WHAT IS BEING ASKED:
Up to and including the line that contains "Open the Press", repeat each line of the data exactly, starting from the first.

INPUT:

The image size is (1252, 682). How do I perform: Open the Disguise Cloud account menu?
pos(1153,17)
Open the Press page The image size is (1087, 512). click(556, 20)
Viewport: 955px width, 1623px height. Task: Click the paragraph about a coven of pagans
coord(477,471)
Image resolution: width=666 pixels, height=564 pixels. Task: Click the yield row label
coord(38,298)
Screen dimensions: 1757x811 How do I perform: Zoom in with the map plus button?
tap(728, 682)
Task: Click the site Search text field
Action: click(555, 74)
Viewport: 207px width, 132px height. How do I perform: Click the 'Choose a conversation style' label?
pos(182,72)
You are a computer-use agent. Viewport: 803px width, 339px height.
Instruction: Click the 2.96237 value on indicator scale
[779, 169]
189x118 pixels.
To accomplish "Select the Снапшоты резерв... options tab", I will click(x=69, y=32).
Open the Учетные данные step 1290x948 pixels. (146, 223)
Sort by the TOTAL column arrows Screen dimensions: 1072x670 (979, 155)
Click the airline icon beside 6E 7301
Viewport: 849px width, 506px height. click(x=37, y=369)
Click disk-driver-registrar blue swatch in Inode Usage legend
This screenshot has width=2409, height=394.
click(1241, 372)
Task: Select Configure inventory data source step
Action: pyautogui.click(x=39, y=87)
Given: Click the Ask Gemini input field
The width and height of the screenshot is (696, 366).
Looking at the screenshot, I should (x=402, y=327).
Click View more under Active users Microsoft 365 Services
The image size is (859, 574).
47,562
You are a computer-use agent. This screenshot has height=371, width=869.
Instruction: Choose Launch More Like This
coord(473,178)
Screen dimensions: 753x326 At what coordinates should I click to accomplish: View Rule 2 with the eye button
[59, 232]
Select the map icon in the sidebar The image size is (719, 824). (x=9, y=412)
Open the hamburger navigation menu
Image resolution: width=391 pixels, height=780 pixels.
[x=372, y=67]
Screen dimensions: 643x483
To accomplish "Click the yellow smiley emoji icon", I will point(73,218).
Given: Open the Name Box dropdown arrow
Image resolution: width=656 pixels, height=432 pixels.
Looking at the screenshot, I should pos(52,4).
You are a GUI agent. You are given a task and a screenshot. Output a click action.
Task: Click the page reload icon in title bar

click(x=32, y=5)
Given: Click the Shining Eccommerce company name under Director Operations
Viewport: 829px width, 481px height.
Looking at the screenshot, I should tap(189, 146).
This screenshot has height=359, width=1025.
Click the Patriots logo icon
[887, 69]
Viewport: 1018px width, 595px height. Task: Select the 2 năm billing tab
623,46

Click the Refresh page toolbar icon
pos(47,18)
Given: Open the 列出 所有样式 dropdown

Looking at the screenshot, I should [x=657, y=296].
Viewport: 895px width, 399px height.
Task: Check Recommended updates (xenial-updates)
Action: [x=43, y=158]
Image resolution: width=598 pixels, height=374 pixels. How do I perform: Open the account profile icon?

REPLY TO THE EXERCISE:
The image size is (1252, 682). How do I perform: Open the Disguise Cloud account menu?
pos(1153,17)
Open the Press page The image size is (1087, 512). click(556, 20)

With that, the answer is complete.